▶ **YOUR ASSIGNMENT**:
Write out the listing, please, but only from its first line through the line containing "房屋租售 (297, 159)", exactly as given and without pictures.
----------------------------------------
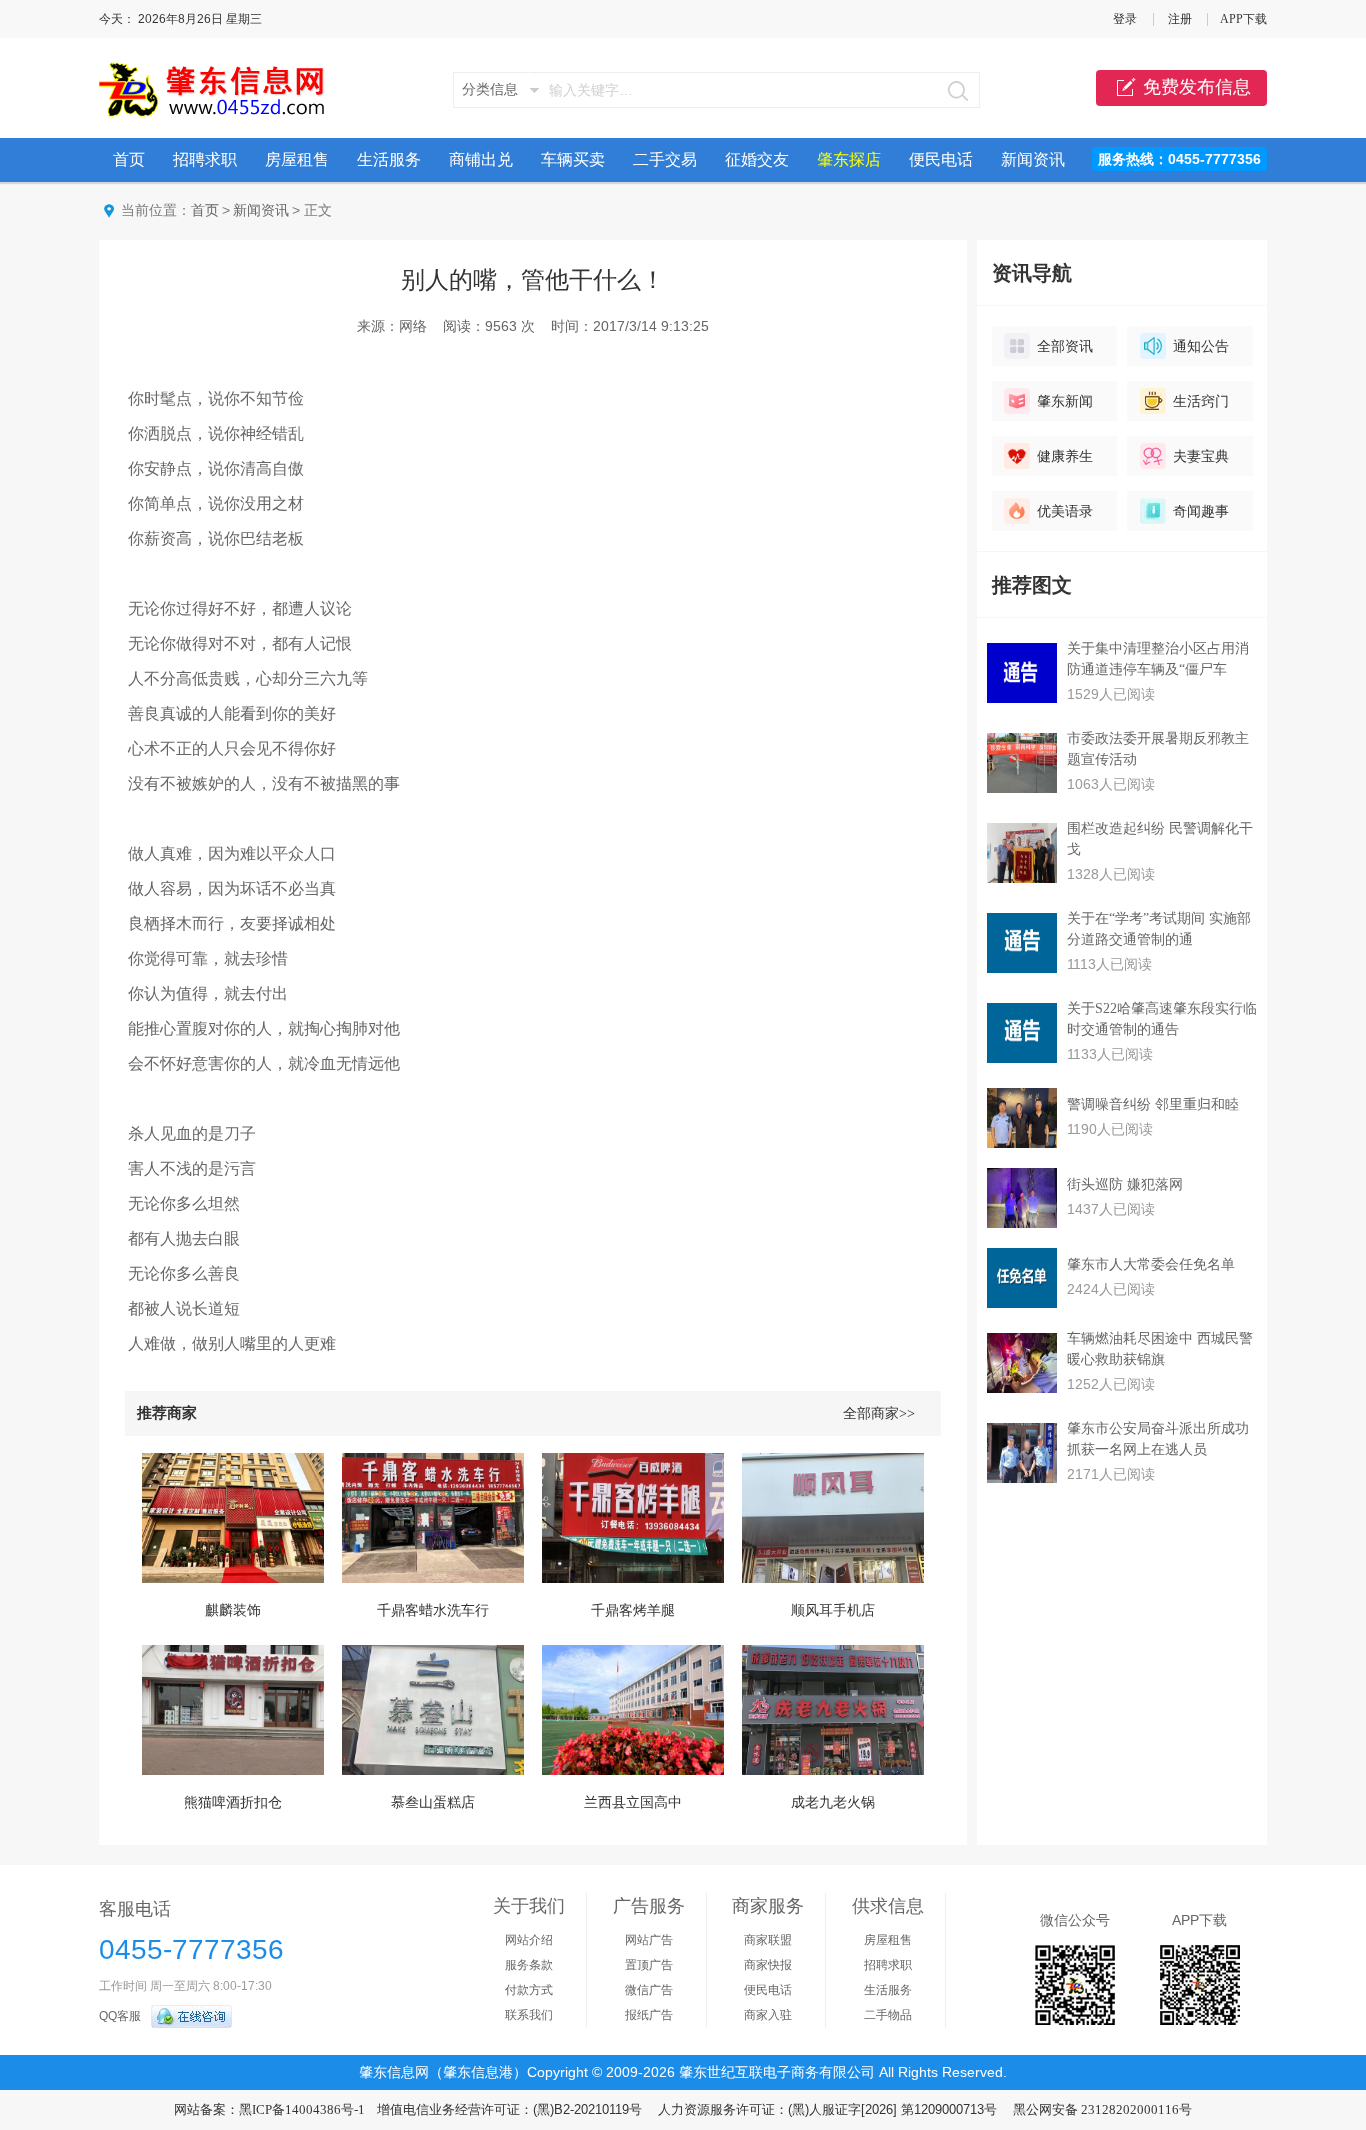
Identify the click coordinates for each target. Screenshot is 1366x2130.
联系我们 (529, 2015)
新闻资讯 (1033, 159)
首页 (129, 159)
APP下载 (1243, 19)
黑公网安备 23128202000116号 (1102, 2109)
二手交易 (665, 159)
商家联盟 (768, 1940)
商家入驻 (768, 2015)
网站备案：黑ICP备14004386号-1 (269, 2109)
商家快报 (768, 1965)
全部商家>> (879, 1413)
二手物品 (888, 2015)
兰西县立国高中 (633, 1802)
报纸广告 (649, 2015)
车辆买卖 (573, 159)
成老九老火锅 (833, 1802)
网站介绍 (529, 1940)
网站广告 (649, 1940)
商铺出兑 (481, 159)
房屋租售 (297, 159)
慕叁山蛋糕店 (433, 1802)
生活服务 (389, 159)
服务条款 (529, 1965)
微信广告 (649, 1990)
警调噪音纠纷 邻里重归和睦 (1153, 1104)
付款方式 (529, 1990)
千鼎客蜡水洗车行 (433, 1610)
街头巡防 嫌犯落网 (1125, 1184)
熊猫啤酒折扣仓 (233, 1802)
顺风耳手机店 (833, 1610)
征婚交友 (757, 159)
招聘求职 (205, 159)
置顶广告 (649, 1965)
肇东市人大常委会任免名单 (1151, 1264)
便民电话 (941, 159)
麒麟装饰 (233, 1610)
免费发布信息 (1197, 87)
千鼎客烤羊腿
----------------------------------------
▶ **PROBLEM SOLUTION**:
Identify the click coordinates for each target. Screenshot is 1366x2130.
联系我们 (529, 2015)
新闻资讯 (1033, 159)
首页 (129, 159)
APP下载 (1243, 19)
黑公网安备 23128202000116号 (1102, 2109)
二手交易 (665, 159)
商家联盟 (768, 1940)
商家入驻 (768, 2015)
网站备案：黑ICP备14004386号-1 (269, 2109)
商家快报 (768, 1965)
全部商家>> (879, 1413)
二手物品 (888, 2015)
兰西县立国高中 (633, 1802)
报纸广告 (649, 2015)
车辆买卖 (573, 159)
成老九老火锅 (833, 1802)
网站介绍 (529, 1940)
网站广告 (649, 1940)
商铺出兑 (481, 159)
房屋租售 (297, 159)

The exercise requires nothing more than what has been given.